Shock High Court ruling allows investors to sue after FOS award

A High Court judge has delivered a shock ruling that investors who accepted the maximum award from the Financial Ombudsman Service (FOS) can pursue their adviser through the courts for more money.

The ruling clashes with a landmark court judgment made two years ago, that accepting a FOS award ruled out court action over the same compliant.

Judge Ross Cranston has ruled that investors Barry and Julie Clark are free to claim further damages from In Focus Asset Management & Tax Solutions, despite the adviser firm having paid £100,000 compensation following a FOS judgment. That payout was the maximum the FOS was able to award at the time, although the limit on FOS claims has since risen to £150,000. The pair have alleged they incurred losses of £500,000 after being mis-sold endowment policy plans following the sale of their business and premises.

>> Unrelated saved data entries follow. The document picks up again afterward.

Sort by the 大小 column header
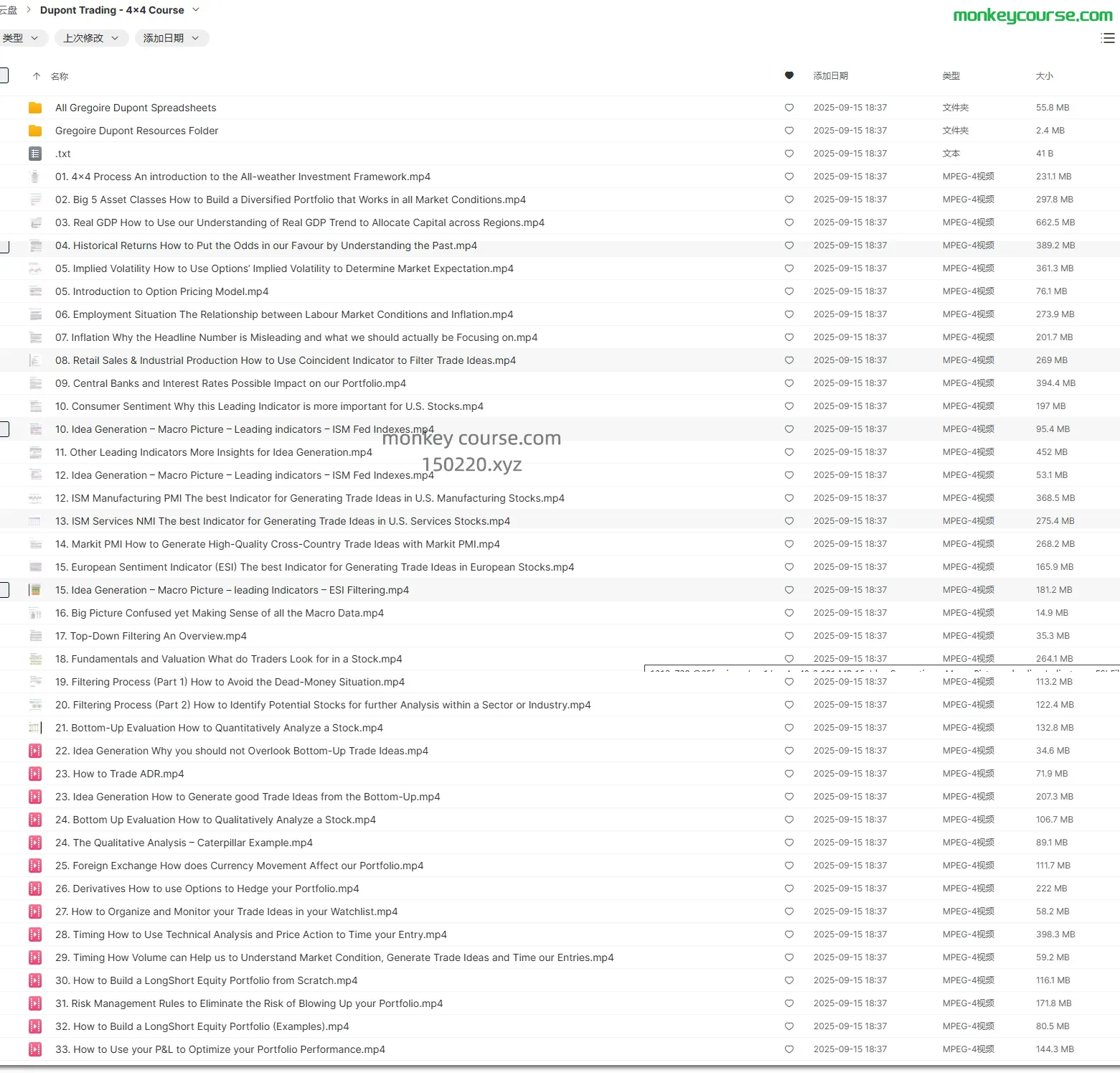pos(1044,76)
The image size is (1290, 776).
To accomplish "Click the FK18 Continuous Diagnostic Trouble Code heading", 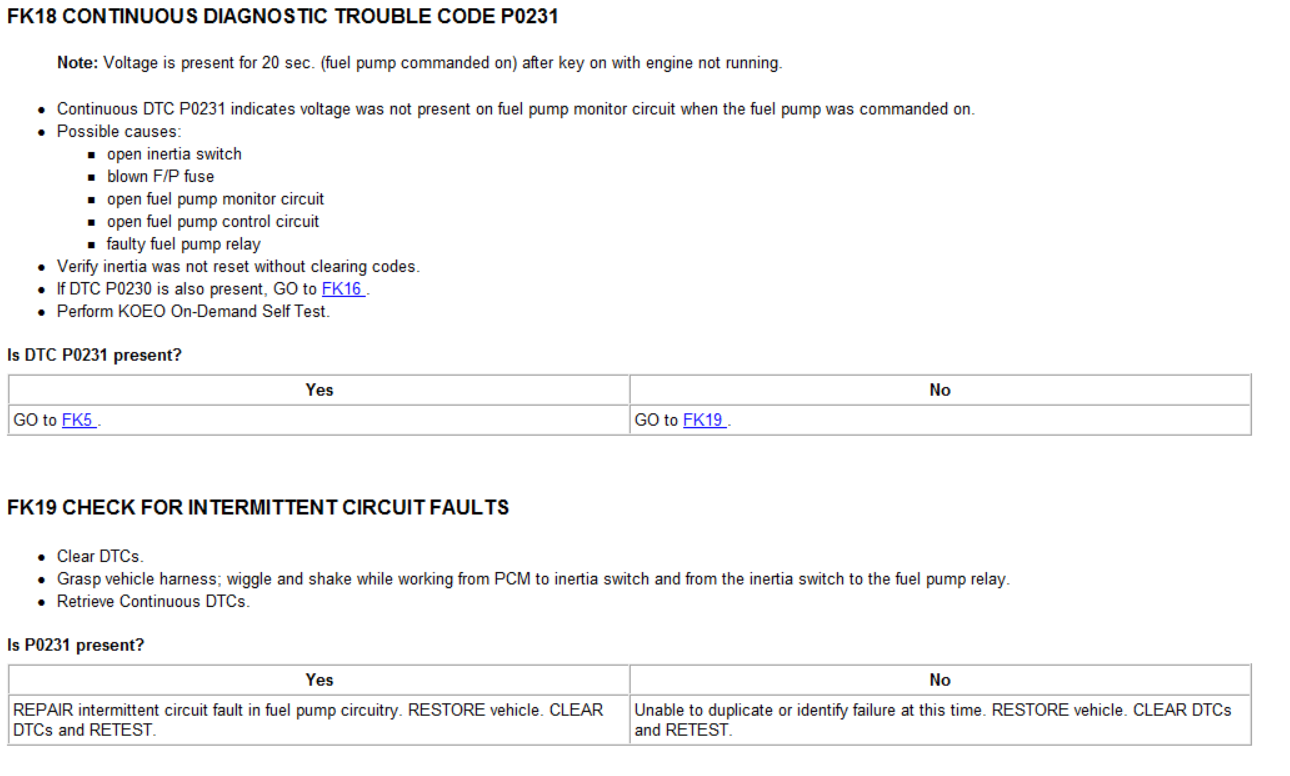I will pyautogui.click(x=283, y=17).
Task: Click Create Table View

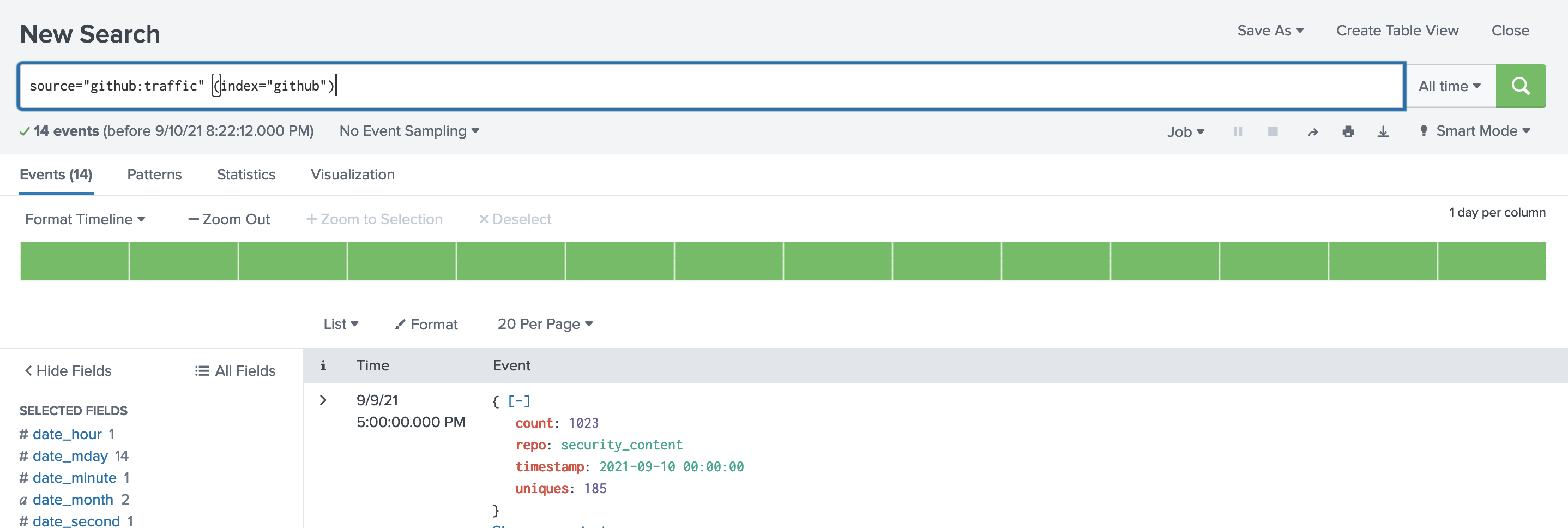Action: (1397, 31)
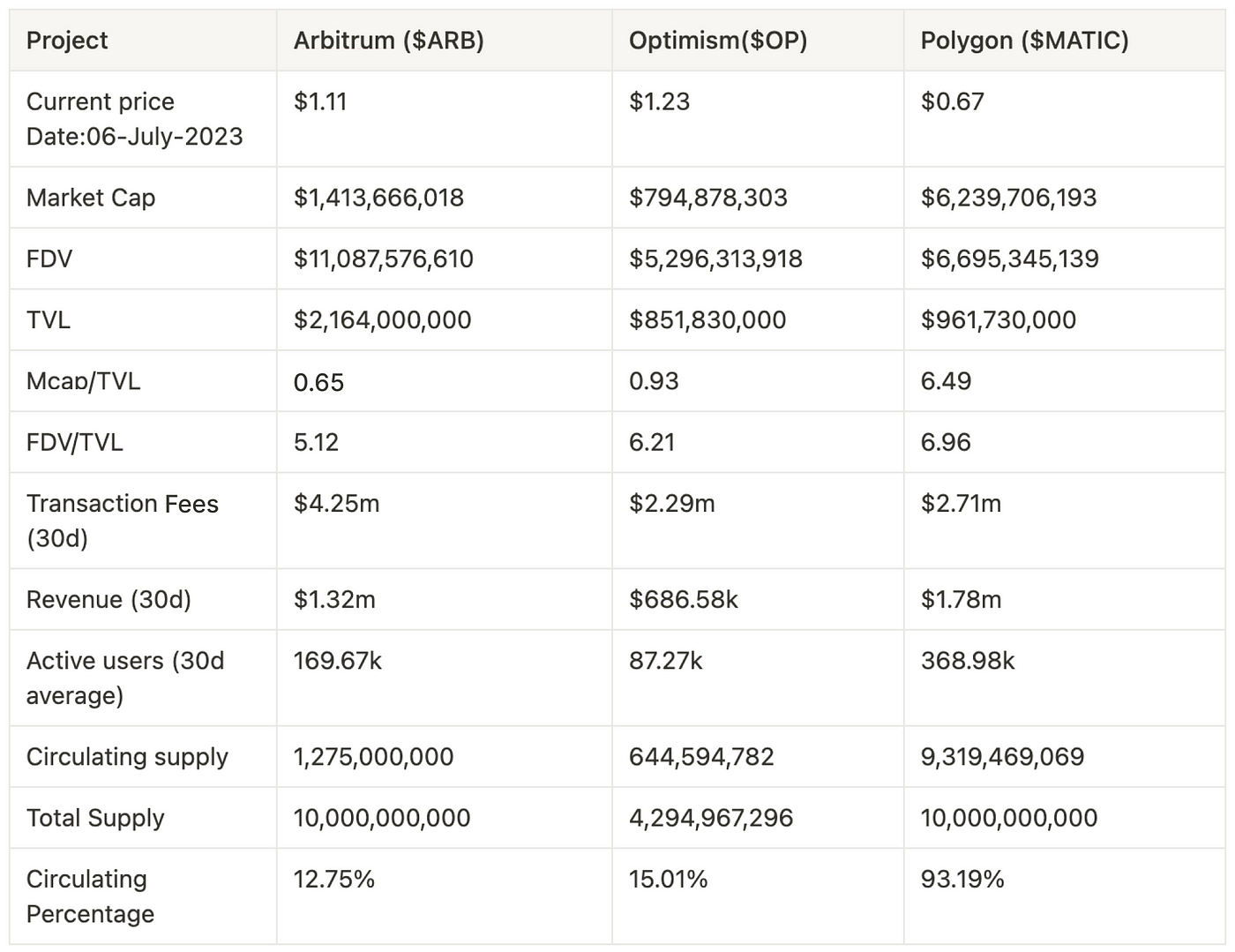This screenshot has width=1235, height=952.
Task: Select the Transaction Fees (30d) label
Action: [x=122, y=521]
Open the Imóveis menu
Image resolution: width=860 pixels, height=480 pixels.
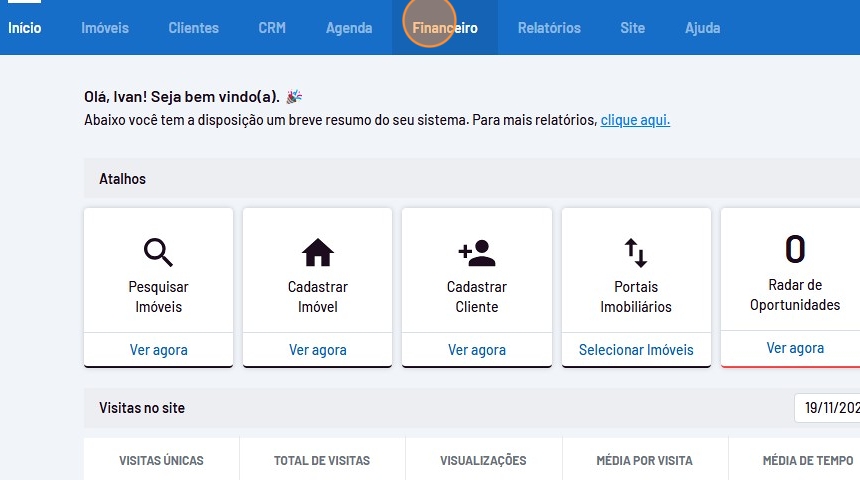click(x=105, y=28)
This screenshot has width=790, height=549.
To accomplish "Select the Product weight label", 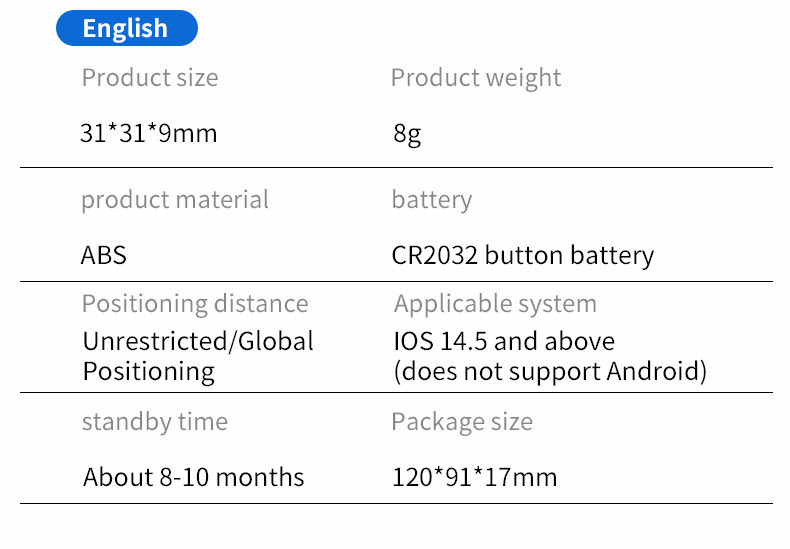I will [476, 78].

In making his judgment, Cranston disputed the ruling of judge Mark Pelling in 2010 that investor Mr Andrews was not entitled to pursue adviser SBJ Benefit Consultants through the courts because the firm had already paid compensation following a FOS judgment. Pelling’s ruling hinged on ‘the doctrine of merger’, which dictates that if a complainant has received a final judgment in a ‘tribunal of competent jurisdiction’ they cannot then pursue the same complaint in court.

Cranston said: ‘In my respectful view the judge in Andrews was wrong to regard the doctrine of merger as applying to the determinations of the Ombudsman.’

He argued that the FOS should not be characterised as a ‘typical tribunal’, in that its role encompasses mediation, and that it issues non-binding recommendations.

Cranston also dismissed arguments from In Focus lawyers that the wording of Ombudsman rulings, that firms should pay ‘in full and final settlement’, meant complainants could not take any further proceedings. ‘It seems to me that for a complainant to use an award of £100,000 to finance the legal costs of bringing court proceedings for a greater amount is not inconsistent with the statutory aims [of the FOS],’ he said. ‘In my view the term “final” simply means the end of the Ombudsman’s process.’

In his concluding remarks, Cranston said that as the ‘doctrine of merger’ does not apply to Ombudsman cases, ‘nor does the statutory scheme preclude those like the [investors] in this case from claiming damages from a financial services provider for an amount in excess of the Ombudsman’s determination, which they have accepted’.